Problem requirements: Throughout the entries below, report every line where "agent" is found.

Study material:
..............................
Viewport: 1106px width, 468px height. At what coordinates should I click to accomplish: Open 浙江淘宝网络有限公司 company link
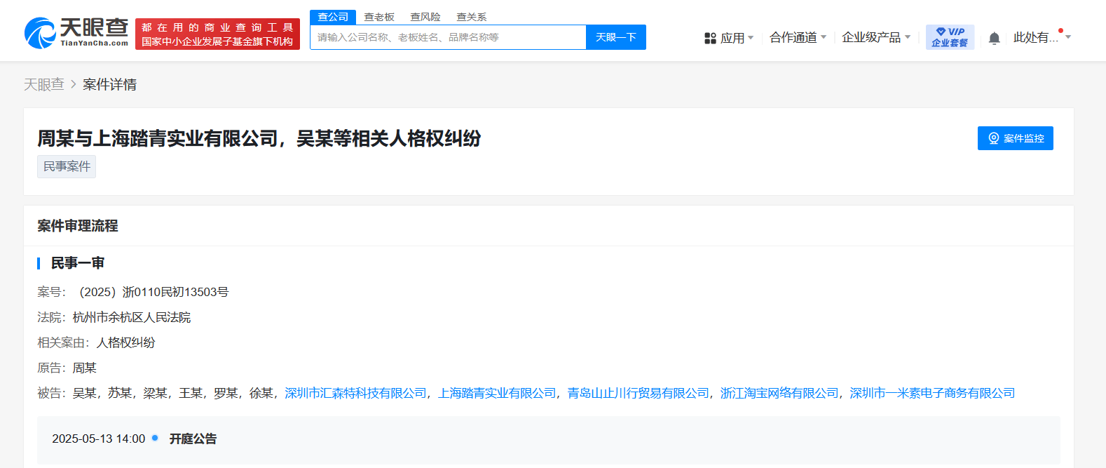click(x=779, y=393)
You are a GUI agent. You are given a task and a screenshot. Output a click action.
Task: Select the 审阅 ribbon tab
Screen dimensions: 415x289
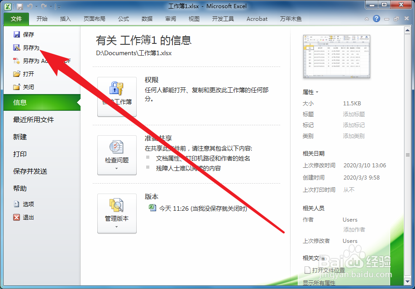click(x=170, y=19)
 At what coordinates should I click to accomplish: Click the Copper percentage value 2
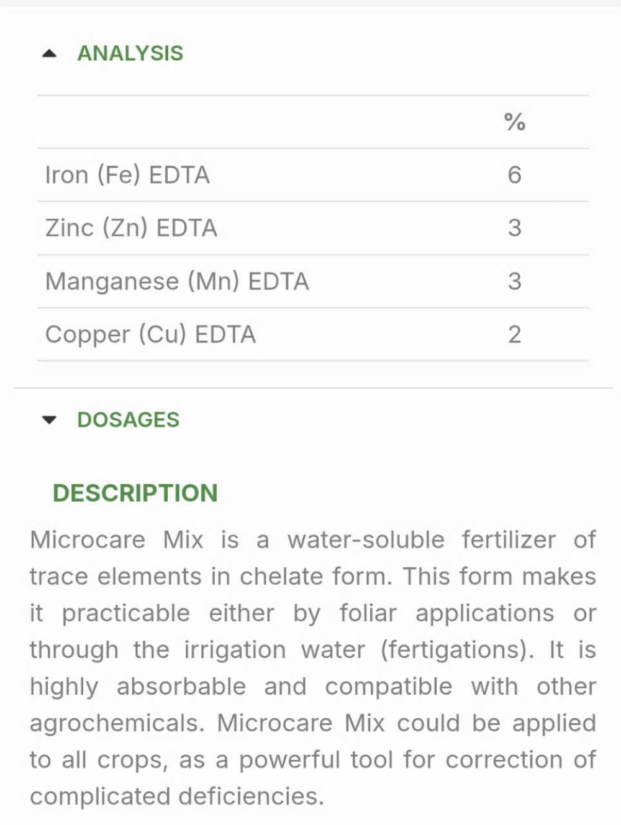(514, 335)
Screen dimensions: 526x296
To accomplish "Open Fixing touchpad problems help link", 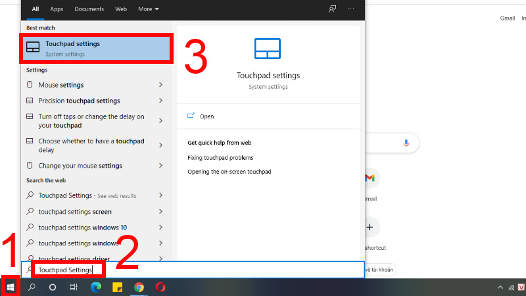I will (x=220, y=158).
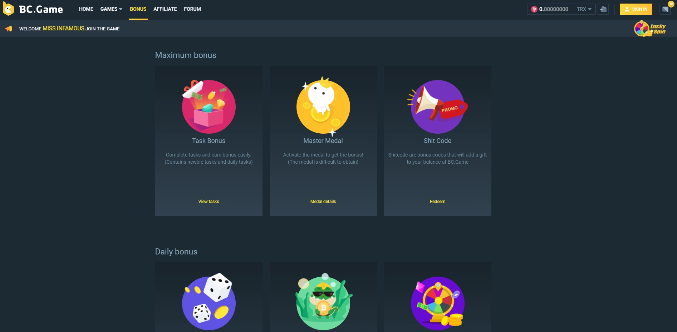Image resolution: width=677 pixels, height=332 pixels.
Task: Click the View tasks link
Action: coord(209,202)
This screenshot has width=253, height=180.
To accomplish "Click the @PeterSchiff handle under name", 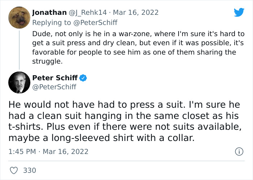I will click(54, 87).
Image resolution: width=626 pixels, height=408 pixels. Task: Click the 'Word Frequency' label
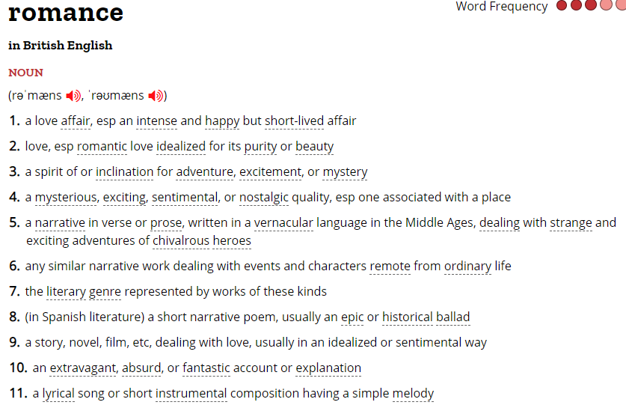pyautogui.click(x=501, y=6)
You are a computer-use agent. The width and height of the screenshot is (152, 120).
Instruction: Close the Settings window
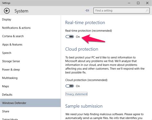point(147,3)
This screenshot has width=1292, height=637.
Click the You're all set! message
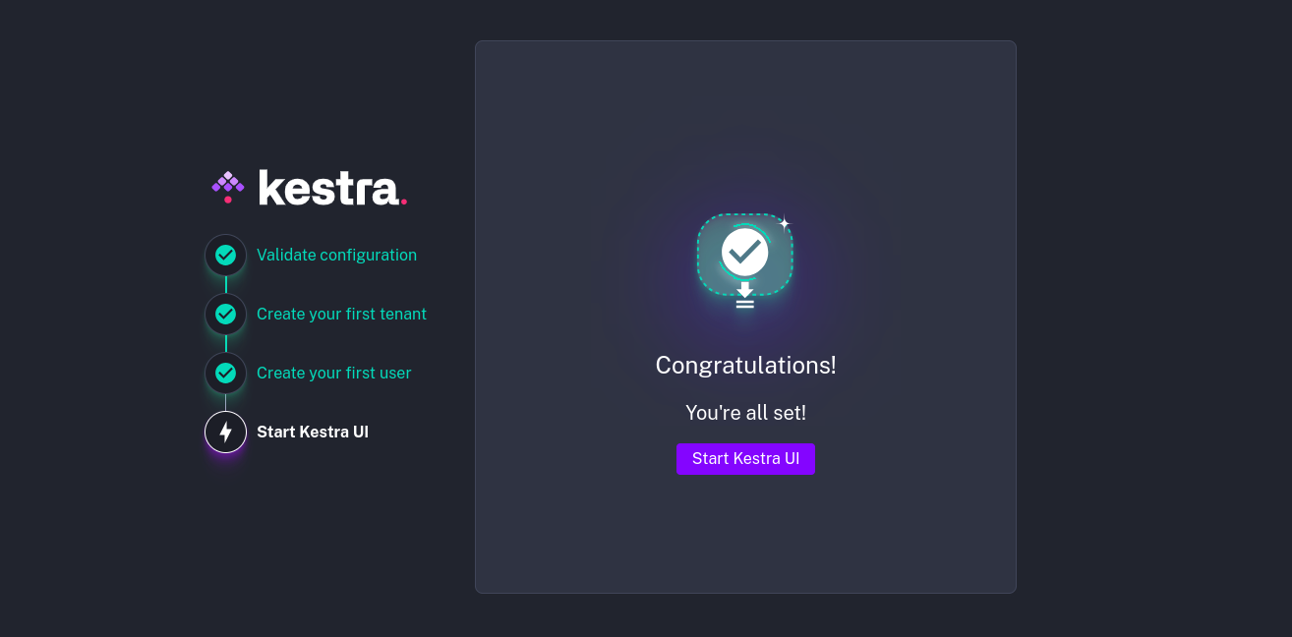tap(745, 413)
..............................
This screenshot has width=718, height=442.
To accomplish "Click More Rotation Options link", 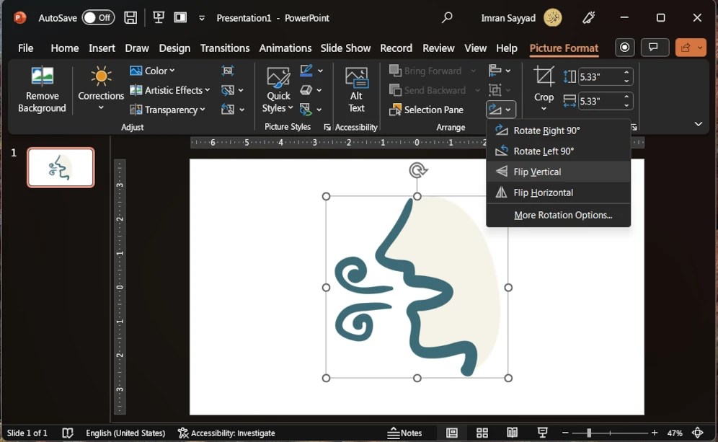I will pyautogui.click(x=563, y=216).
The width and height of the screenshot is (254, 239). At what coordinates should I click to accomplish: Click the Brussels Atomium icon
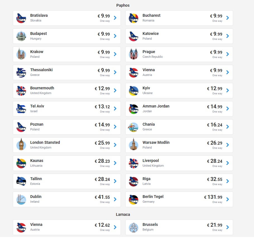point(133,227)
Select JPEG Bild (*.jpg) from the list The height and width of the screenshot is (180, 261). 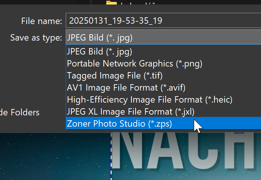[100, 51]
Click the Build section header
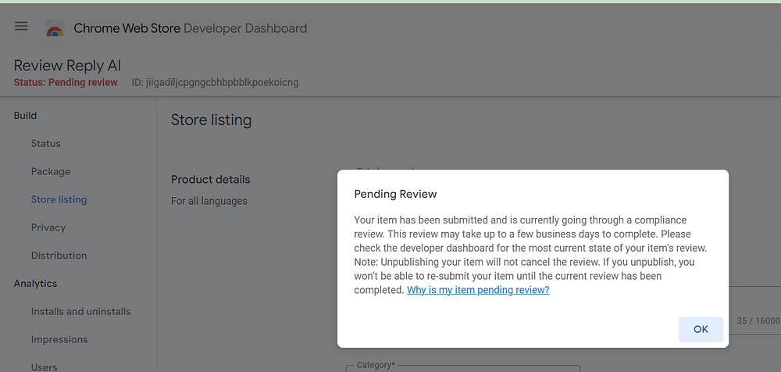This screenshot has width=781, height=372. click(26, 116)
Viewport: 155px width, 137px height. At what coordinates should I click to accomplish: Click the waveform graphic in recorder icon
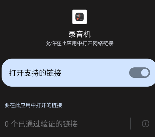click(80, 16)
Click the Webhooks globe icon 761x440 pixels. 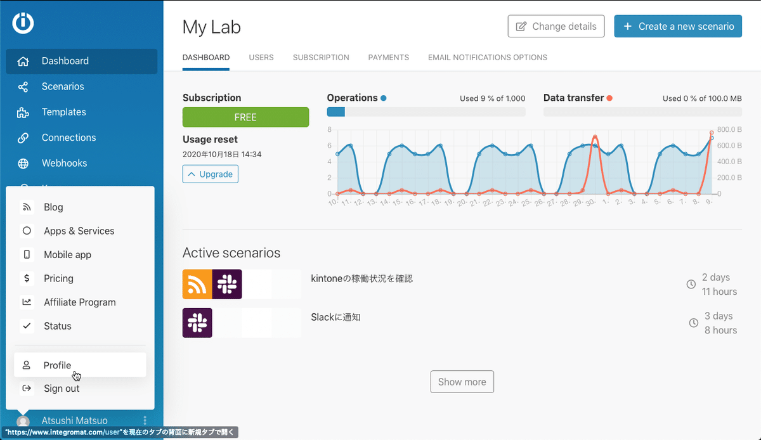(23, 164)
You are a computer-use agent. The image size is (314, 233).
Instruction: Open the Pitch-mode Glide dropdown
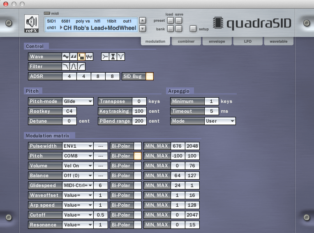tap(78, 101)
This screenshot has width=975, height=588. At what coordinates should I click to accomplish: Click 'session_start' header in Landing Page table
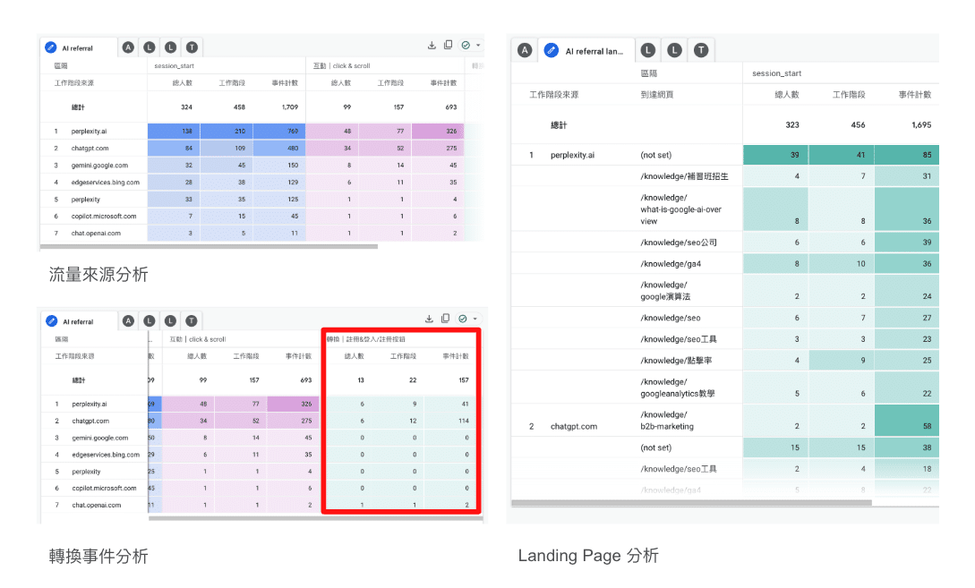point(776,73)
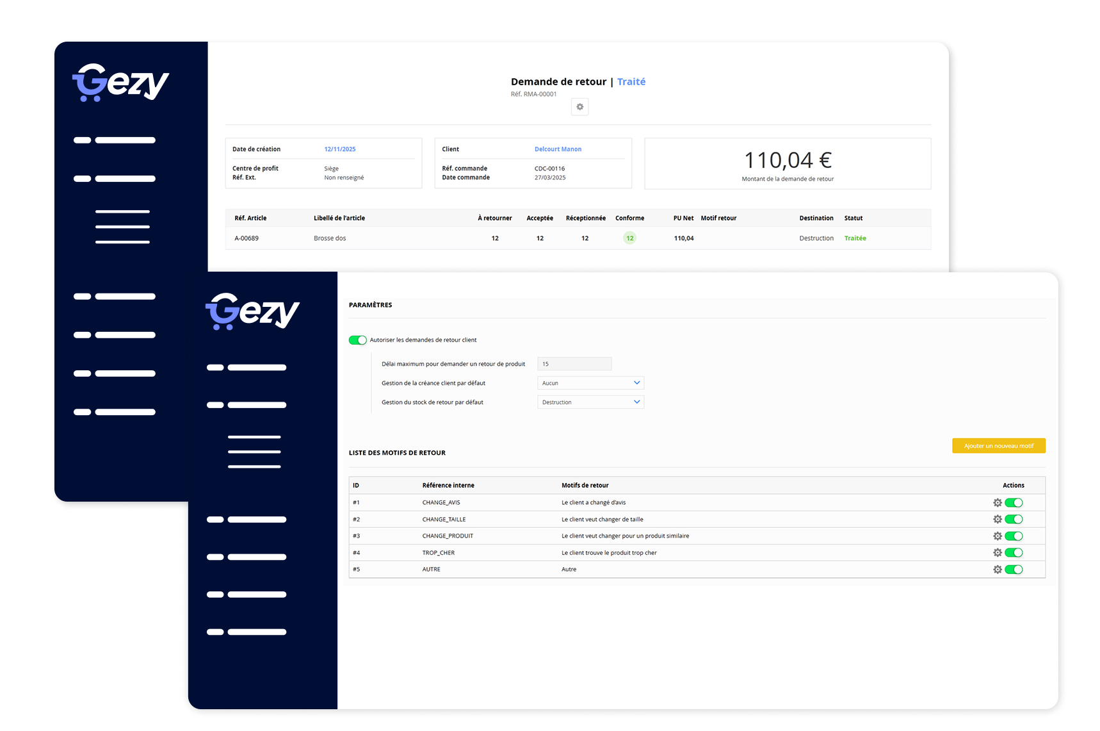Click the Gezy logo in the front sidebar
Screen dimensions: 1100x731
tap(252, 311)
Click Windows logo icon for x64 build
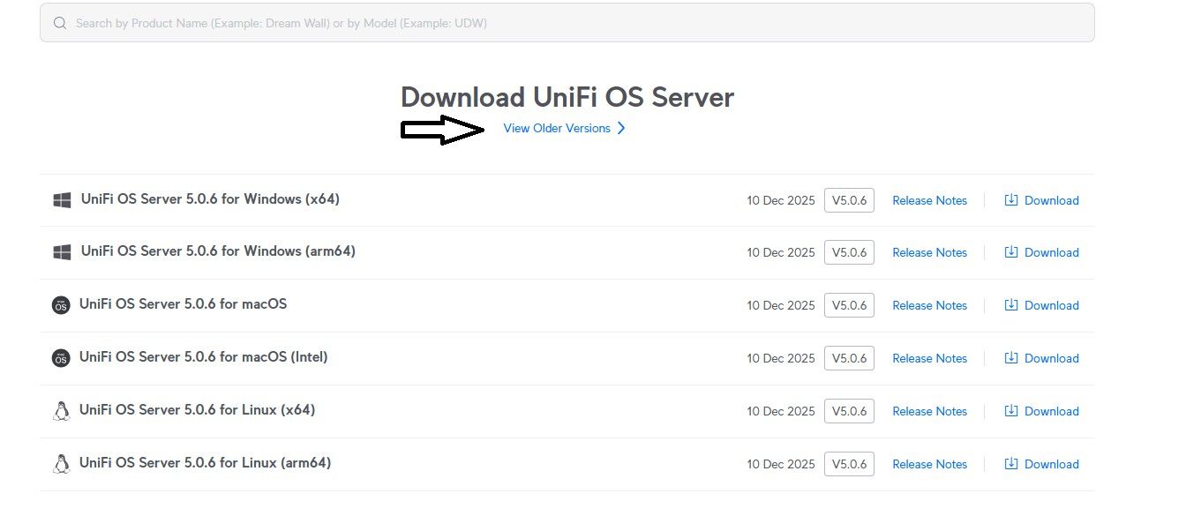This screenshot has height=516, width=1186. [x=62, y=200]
..............................
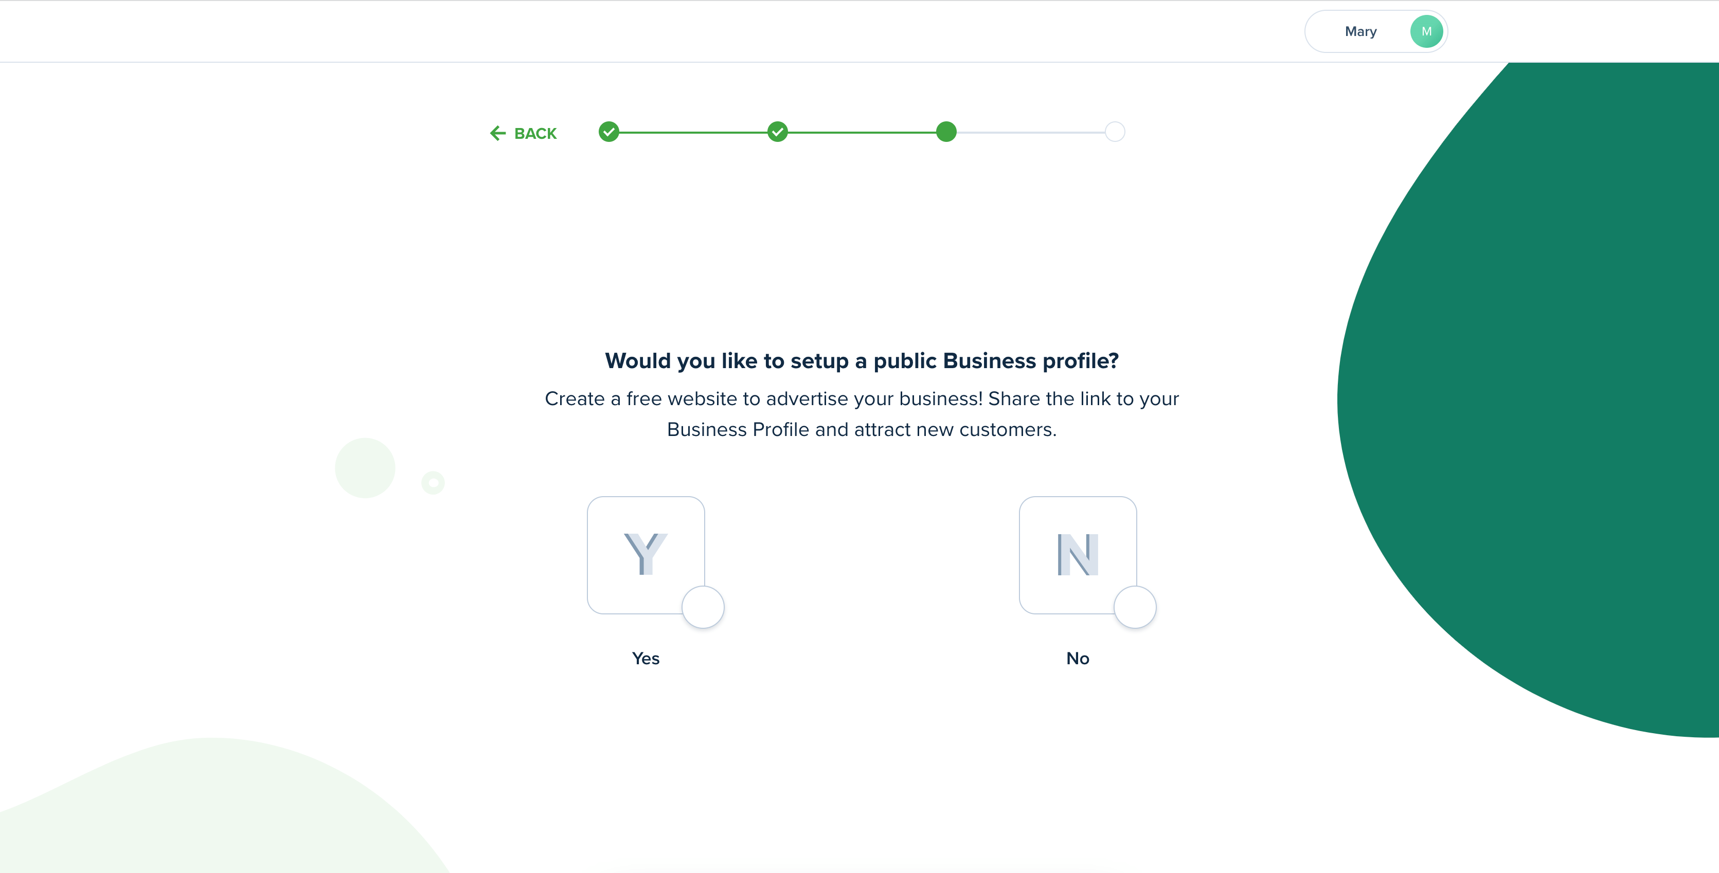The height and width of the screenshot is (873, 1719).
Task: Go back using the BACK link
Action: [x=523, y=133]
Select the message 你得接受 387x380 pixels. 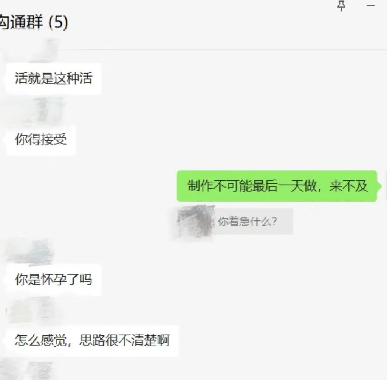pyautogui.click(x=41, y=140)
..............................
Solved exercise:
You are a GUI agent. You are given a task and a screenshot. Output a click action.
You are a computer-use agent. The width and height of the screenshot is (152, 120).
You are a computer-use agent. The image size is (314, 233).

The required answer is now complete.